In 1767 kwam het echtpaar Philippus Vergaelen - Isabella (Elisabetha) de Loire door contracte van uytgrootinge van 15 september 1767 voor de som van 2000 gulden in het bezit van twee zesden van de molen en de hofstede. Ze hadden het deel van twee zusters van Isabella overgekocht: van Pieter Paelinck en zijn vrouw Marie Anna de Loire en van Pieter Jacobus Van Mossevelde en diens vrouw Joanna Marie de Loire. 
In de Gazette van Gent van 12 en 16 februari 1778 werd de verkoop van de helft van de Bontingmolen aangekondigd: In de herberg Den Koning van Spagnien bij Jan Baptist van den Abbeele op de Grote Markt in Lokeren wordt op 4, 11, 18 en 25 februari en 11 maart 1778 verkocht de 112 van eenen Koorn- Wind en Rosmolen met den Berg, de Op- en Afrede, genaemd den Bontingmolen, gestaan in de Bontingstraat te Lokeren, alsmede een huis met schuur, stallingen en erf daarmede gaand, gestaan binnen de parochie Kalken, omtrent den genoemden molen.

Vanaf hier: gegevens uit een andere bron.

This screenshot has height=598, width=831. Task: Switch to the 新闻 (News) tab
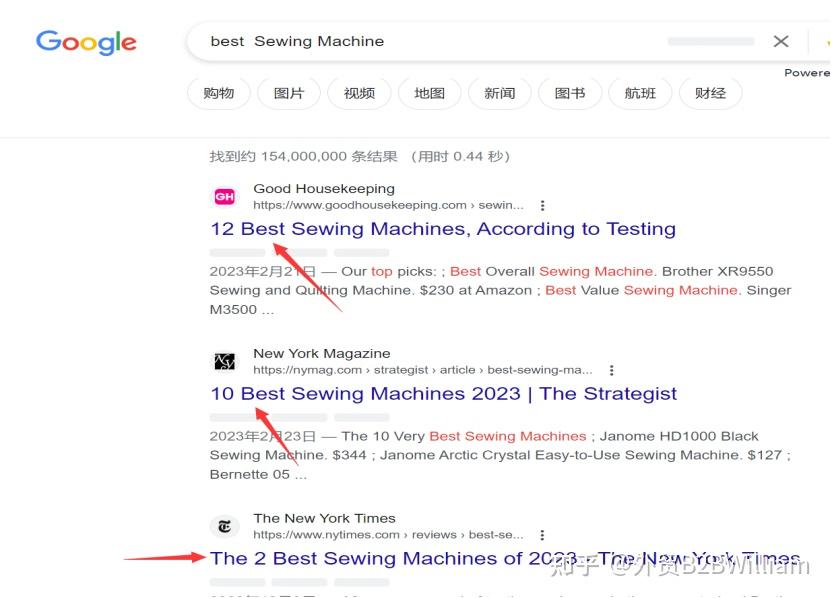coord(499,92)
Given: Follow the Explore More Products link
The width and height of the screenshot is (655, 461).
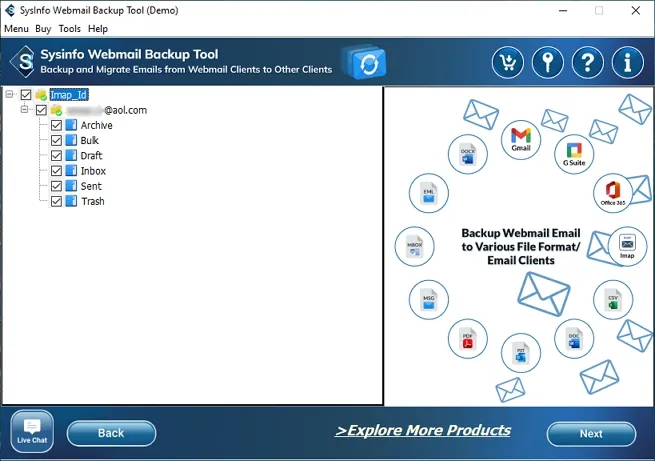Looking at the screenshot, I should [x=423, y=431].
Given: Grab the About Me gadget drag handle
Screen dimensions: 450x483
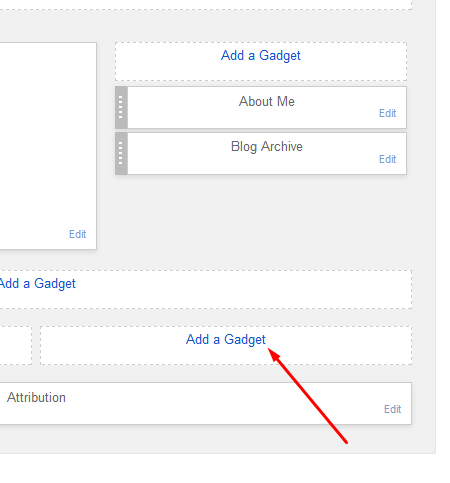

In de geschriften van de volkstelling van Kalken van 1796 stond Thobias Paelinck vermeld als vijftigjarige molenaar die sinds 1779 op het einde van de Bontinkstraat woonde. Het gezin Paelinck had in 1796 twee zonen en een dochter. De andere helft van de molen, of een deel van die helft, hoorde toe aan molenaar Philippus Vergaelen († 1781, Kalken, 66 j.), gehuwd met Isabella (Elisabetha) De Loore († 1795, Kalken, 69 j.). 

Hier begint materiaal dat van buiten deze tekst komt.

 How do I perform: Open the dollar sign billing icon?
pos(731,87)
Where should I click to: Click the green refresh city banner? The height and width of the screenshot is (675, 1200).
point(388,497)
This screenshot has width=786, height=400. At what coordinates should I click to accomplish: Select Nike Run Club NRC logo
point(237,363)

In 1796 bewoonden molenaars Guillielmus Vergaelen en diens broer Judocus en zuster Theresia, samen met inwonende knecht Jacobus Pieters (20 j.) een woning die bij de molen hoorde.

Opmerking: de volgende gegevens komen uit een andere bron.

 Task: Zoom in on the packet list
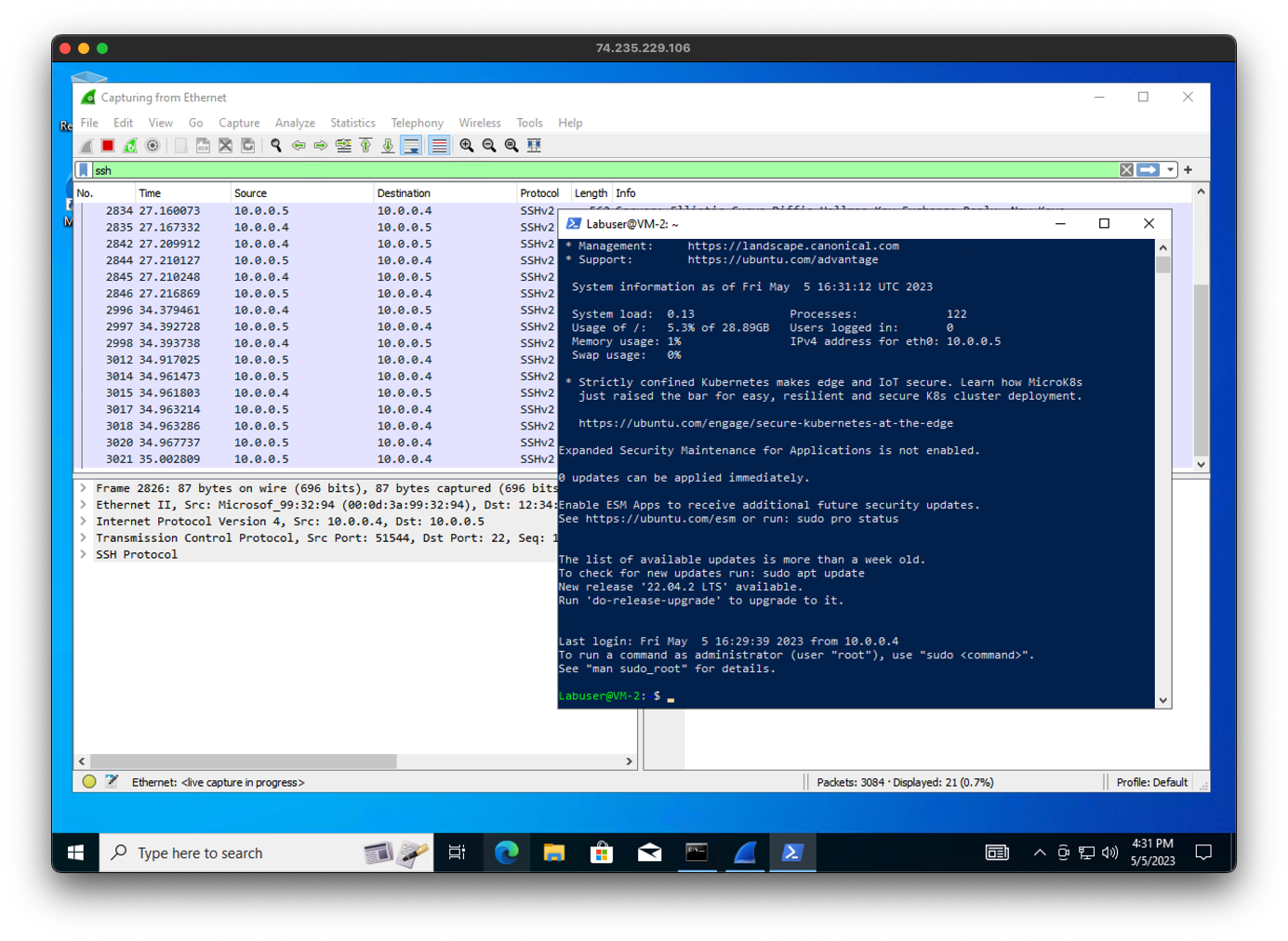tap(467, 145)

Bevolkingsregisters, kiezerslijsten en patentlijsten vermeldden er voor de periode vanaf 1830 Livinus Paelinck († 1849, 73 j. oud) als molenaar. Livinus was een eerste maal gehuwd met Coleta De Schaepdrijver († 1803, 40 j. oud), een tweede maal met Joanna Carolina De Maerschalck († 1835, 74 j. oud). 
Na het overlijden van Livinus Paelinck ging de molen in korte tijd over op verschillende eigenaars. Livinus' schoonzoon en molenaar Franciscus Dalschaert († 1887, 84 j. oud) nam in 1851 de molen over. Dalschaert was getrouwd met Petronella Paelinck († 1872, 70 j. oud). In 1854 volgde een verkoop aan de molenaars Charles Remory (gehuwd met Maria Coleta Dalschaert) en Joannes Janssens-Joanna Catharina Remory. 
Jan Baptiste Buydens, gehuwd met Maria Rosalia De Smet, kocht de molen aan in 1857. Blijkbaar was hij de enige eigenaar van de korenwindmolen en de rosmolen, zoals drie jaar later blijkt uit de legger van het kadaster uit 1860. 
In de periode 1865-1872 werd de rosmolen aangepast tot/ of vervangen door een korenstoommolen. Om steeds over een voldoende watervoorraad te beschikken, werd daartoe in de onmiddellijke omgeving van de molen een diepe waterput gemaakt.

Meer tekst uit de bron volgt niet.